FX risk management has moved to the top of treasurers’ agendas in the last year, and for good reason. The almost decade-long slide in the value of the dollar, accompanied – for USD reporting companies – by favorably translated earnings and offshore cash balances, reversed last year. This dollar recovery is creating earnings headwinds and has already caused US companies FX losses. And since this cycle could last several years, it has put a spotlight on whether corporate FX management does its job well enough or if it can be done in a way that mitigates more of the negative impact of the strong greenback.
With dollar strength estimated to be sticking around a while, it’s time to reassess hedge policies and strategies, according to takeaways from The NeuGroup’s Treasurers’ Group of Thirty-3 (T30-3). Citing fundamentals like the relative strength of the US recovery vs. other countries and regions, many experts predict that the dollar strength is not going away anytime soon (as in years). In addition, there are structural shifts, such as FX becoming an asset class of its own, meaning FX swings are no longer as correlated to other asset classes, i.e., “the asset allocation decision no longer determines the currency decision.”
A strong USD also has a negative impact on the economic value of foreign-denominated monetary assets, cash, revenues, sales margins, profits and accounting presentation of companies reporting in USD. If hedge policies and strategies were designed during the dollar-weakening cycle, they may no longer produce the desired risk mitigation – which is indeed borne out by a spate of reported FX losses in recent earnings releases – and should be reassessed. Among the T30-3 members, several are in the process of evaluating whether to institute cash-flow hedge programs.
But what if the dollar doesn’t remain strong? Members agreed that building in flexibility is key. USD current-account deteriorations have halted dollar rallies in the past; the USD has rapidly gone from undervalued to overvalued according to commonly used valuation models; and – with a US interest-rate increase somewhat priced-in already – history has shown the USD to fall in the period immediately following the first rate hike. With these risks to the outlook, it is prudent to allow more flexibility in the choice of instruments (options and option combinations over forwards) to protect the downside, while allowing upside if the dollar rally reverses, temporarily or not. Options are also beneficial when hedging acquisition deals that may or may not close, or bid-to-award risk.
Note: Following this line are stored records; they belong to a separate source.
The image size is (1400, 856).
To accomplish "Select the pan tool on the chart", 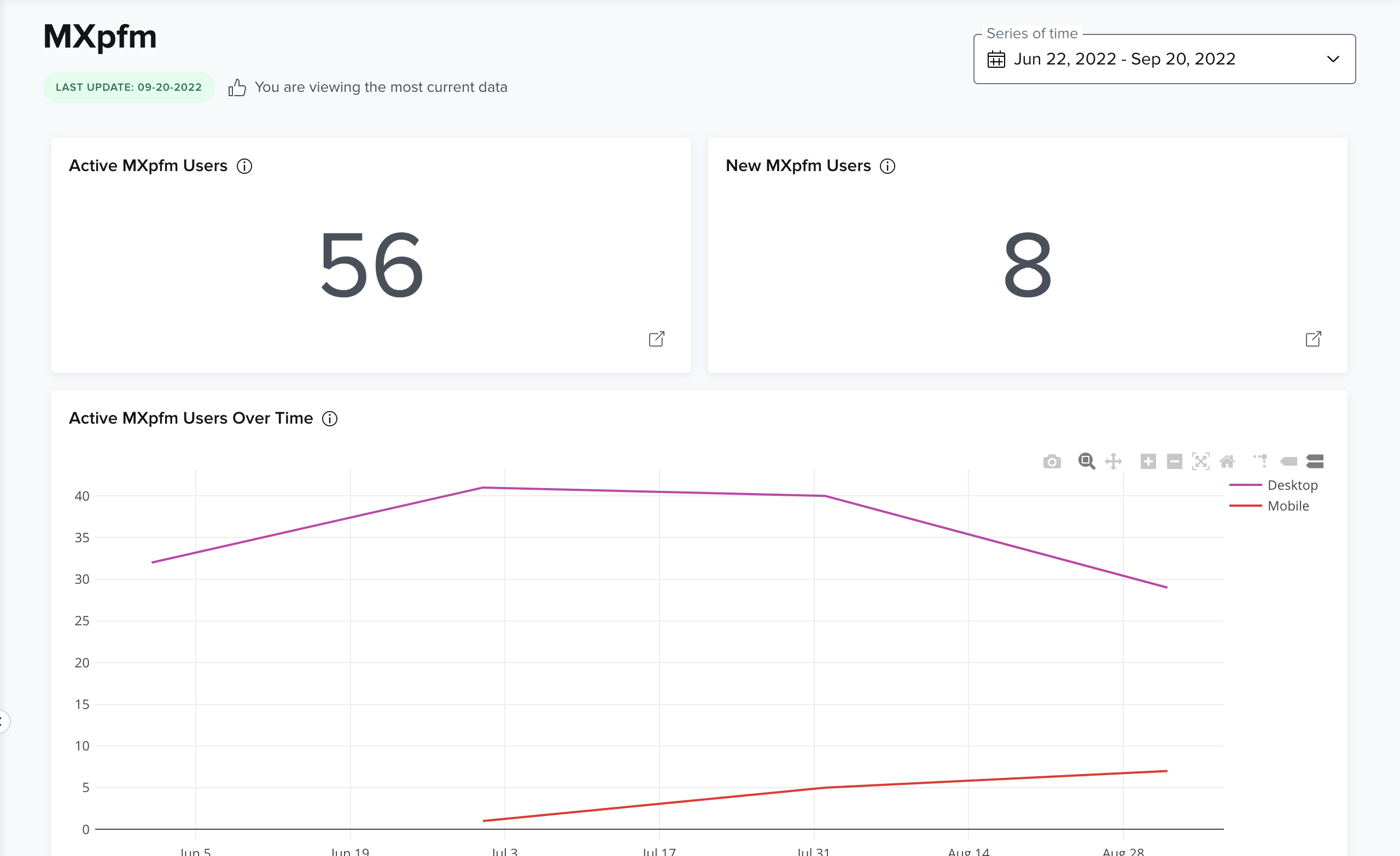I will (x=1113, y=461).
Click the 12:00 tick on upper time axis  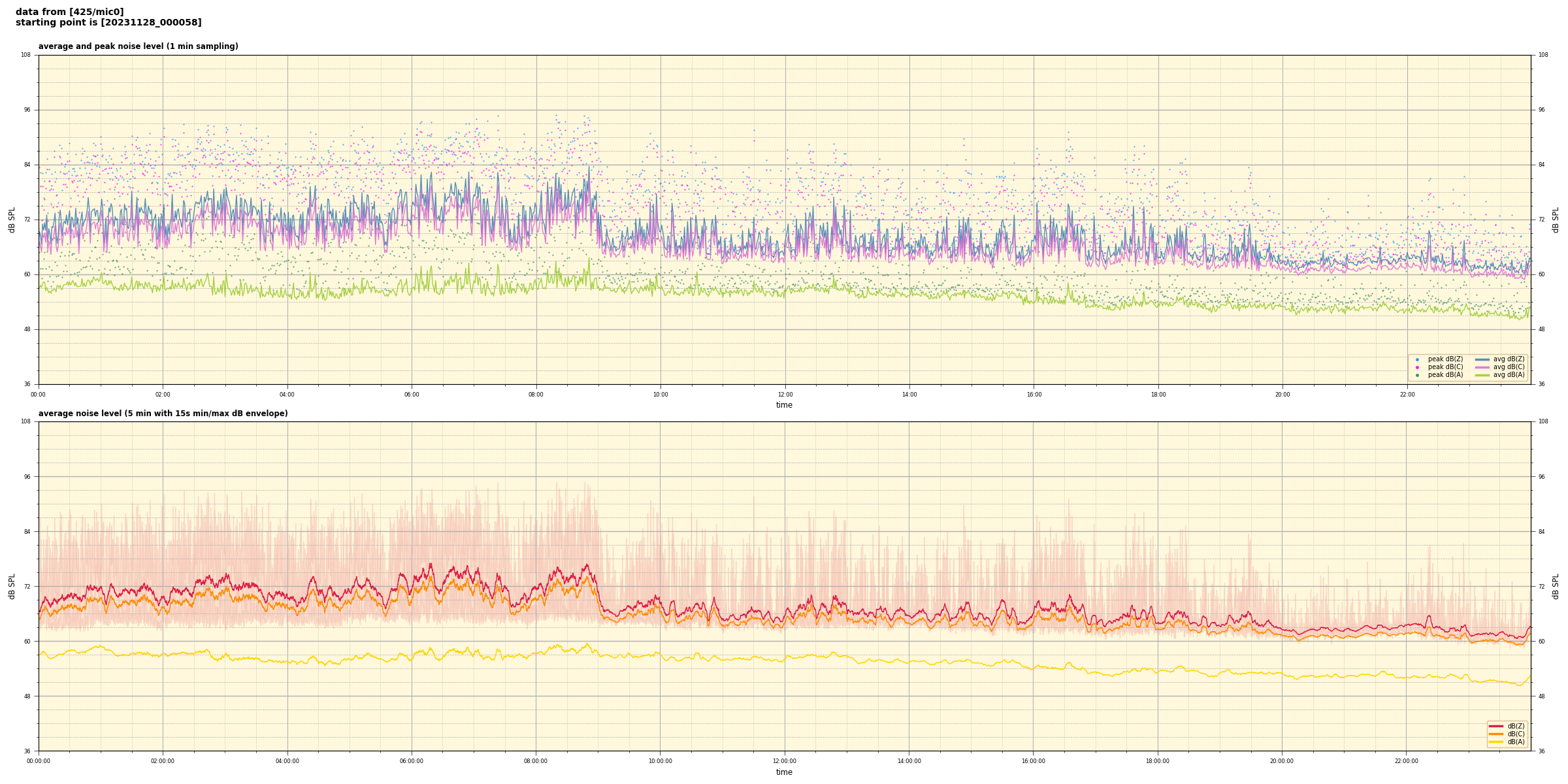(785, 395)
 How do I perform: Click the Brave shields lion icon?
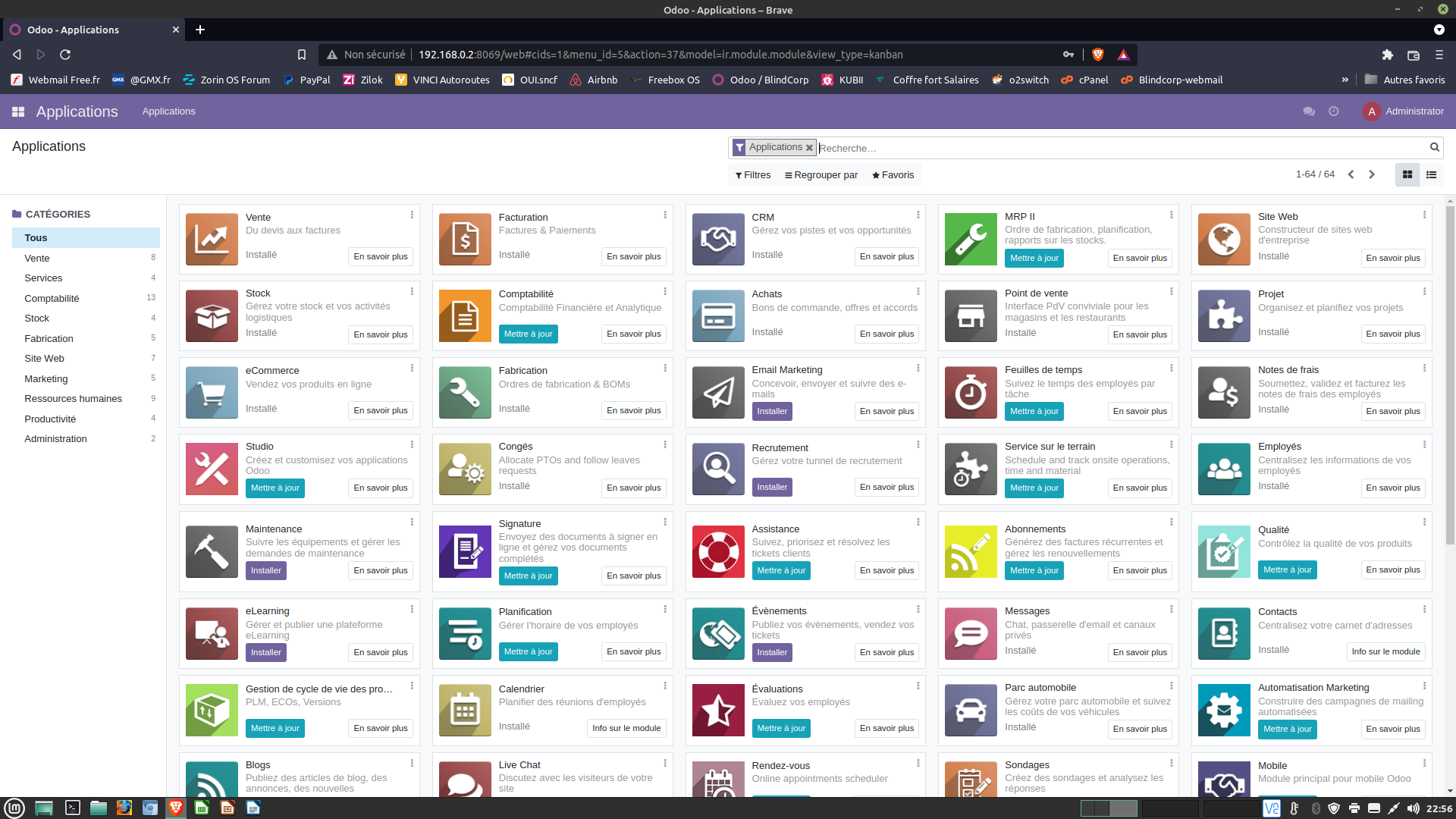[x=1097, y=55]
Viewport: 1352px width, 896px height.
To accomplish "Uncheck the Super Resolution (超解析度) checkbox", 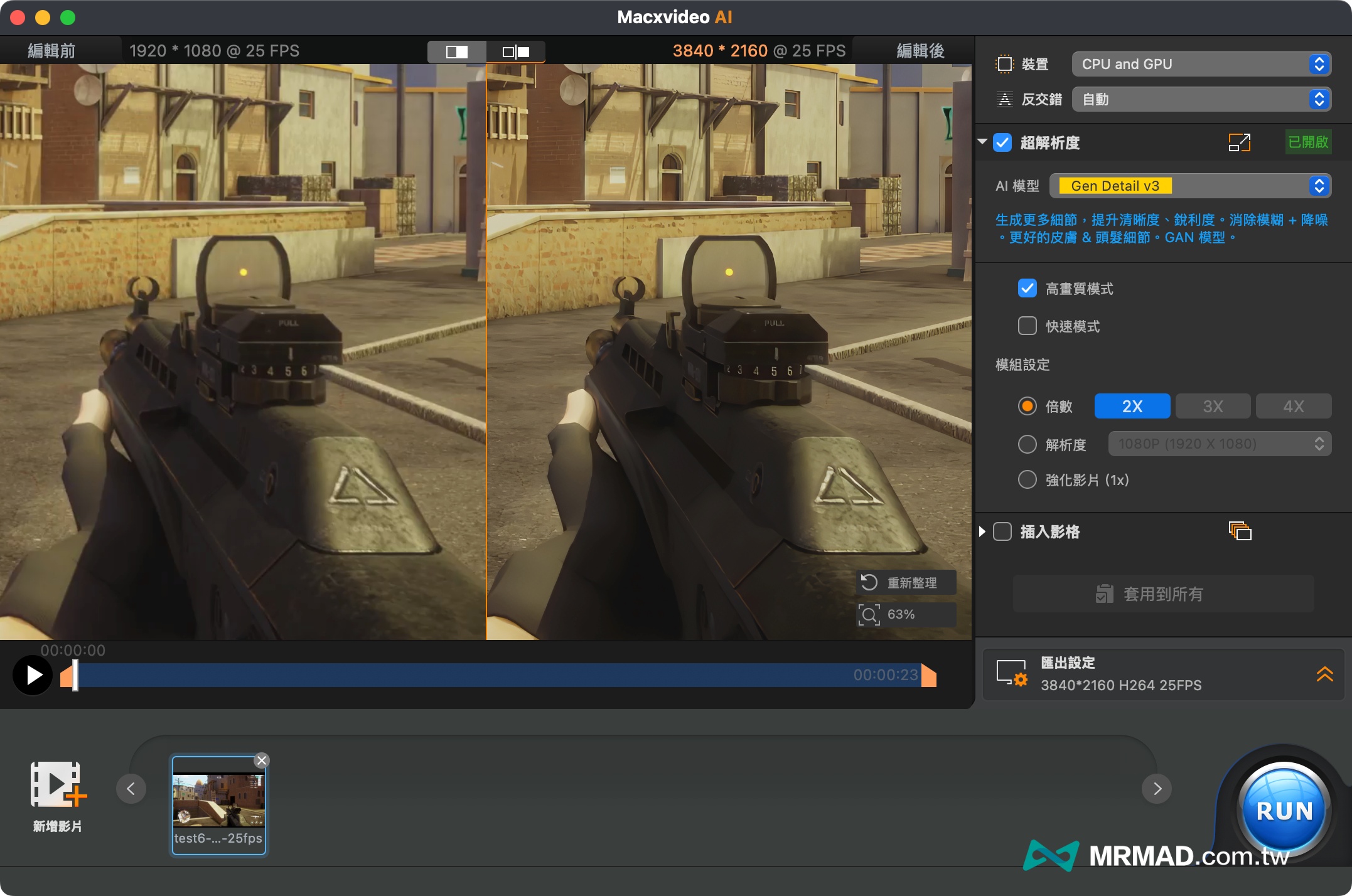I will [1002, 143].
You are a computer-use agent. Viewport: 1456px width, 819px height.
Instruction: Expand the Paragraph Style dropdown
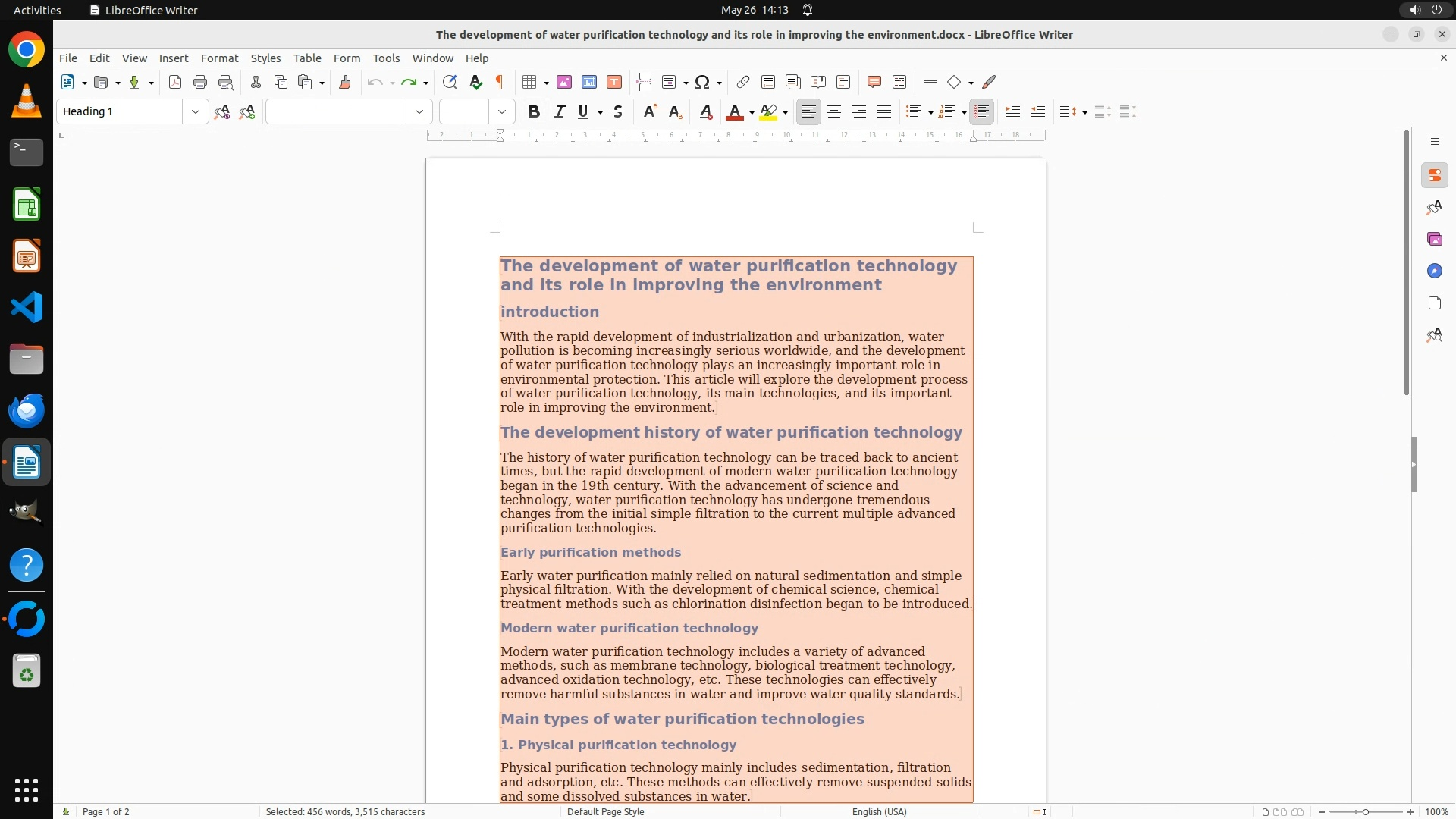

Another suggestion from T30-3 members: clearly define your hedge objectives. Not all risk-management objectives (volatility reduction, tail-risk protection and budget-rate outperformance) can be satisfied with one hedge approach, and this calls for clear prioritization and balancing when making decisions on hedge instrument, tenor and hedge ratio. The competing objectives may be even starker when it comes to emerging markets due to market conditions.
It might also be a good idea to use natural offsets. One of the “first lines of defense” in FX risk management is to offset foreign-denominated assets with liabilities by borrowing in non-USD. Local bank loans or intercompany loans in local currency have long been ways to reduce foreign subs’ exposures, and indeed, interest in non-USD bond issuance has increased as the USD has embarked on its current bull cycle.
Corporates by far favor cash-flow and balance-sheet hedging, but in strong-dollar periods, swings in earnings translations and net equity become much more visible, though only a small minority hedge these, noted Ivan. Because of hedge accounting treatment (unfavorable), they are typically hedged indirectly via revenue hedging, for example (cash-flow hedge treatment).
Many T30-3 members have recently found that it is important to distinguish what works all the time from what works better in a dollar-weakening vs. a dollar-strengthening cycle. Efforts are afoot in companies across multiple NeuGroups to use all the flexibility current policies allow, or propose policy adjustments, for tenor extensions or ramping up hedge ratios when it makes sense to lock-in favorable rates, or when choosing a different hedge instrument. As the Federal Reserve gets closer to its promised rate hike, it is likely we’ll see more such assessments and adjustments of FX policy and strategy.